Verschuldung: Gefahr für Staatsanleihen
Anleger verlieren zunehmend das Vertrauen in die Tragfähigkeit staatlicher Finanzen. Laut Paul Jackson, Asset Allocation-Experte bei Invesco, könnte die wachsende Verschuldung dazu führen, dass Investoren Staatsanleihen immer weiter meiden.

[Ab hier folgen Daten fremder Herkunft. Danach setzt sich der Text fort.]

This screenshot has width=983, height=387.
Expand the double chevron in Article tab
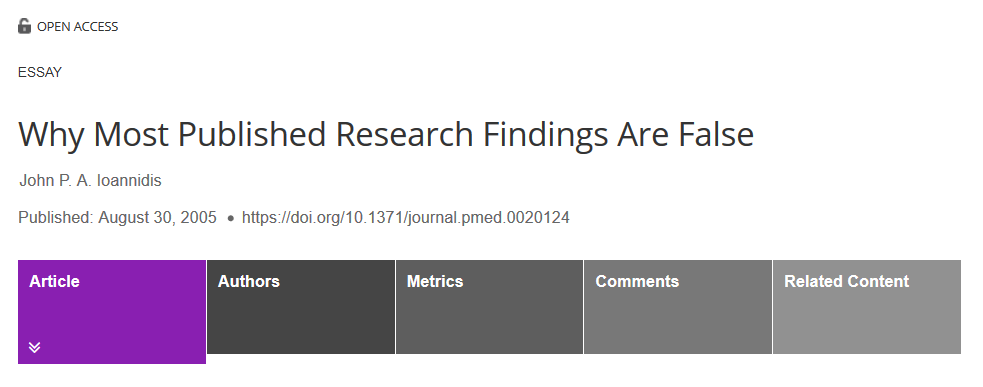tap(34, 347)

„Investoren könnten sich stärker von Staatsanleihen abwenden und vermehrt in nichtstaatliche Anlageinstrumente wie Aktien, Unternehmensanleihen oder Private Credit investieren. Eine derartige Verschiebung könnte engere und möglicherweise sogar negative Credit Spreads rechtfertigen“, meint Jackson. In einem solchen Umfeld könnten Anleger zudem Anleihen mit kürzeren Laufzeiten den Vorzug gegenüber länger laufenden Anleihen geben und vermehrt in Gold und Bitcoin investieren.
Nur wenige Ausnahmen
Wie der Invesco-Experte anmerkt, sind hohe BIP-Schuldenquoten vor allem in den Industrieländern zu beobachten – mit wenigen Ausnahmen wie China, Südkorea und Thailand. Unter den entwickelten Volkswirtschaften weise Deutschland derzeit die niedrigste Gesamtverschuldung im Verhältnis zum BIP auf. Durch die geplante Ausweitung der Staatsausgaben könne sich das jedoch ändern. In Japan und Italien dominiert die öffentliche Verschuldung, in den Niederlanden, der Schweiz und Schweden die Unternehmensverschuldung. In Australien und der Schweiz spielt die Verschuldung der privaten Haushalte zudem eine große Rolle.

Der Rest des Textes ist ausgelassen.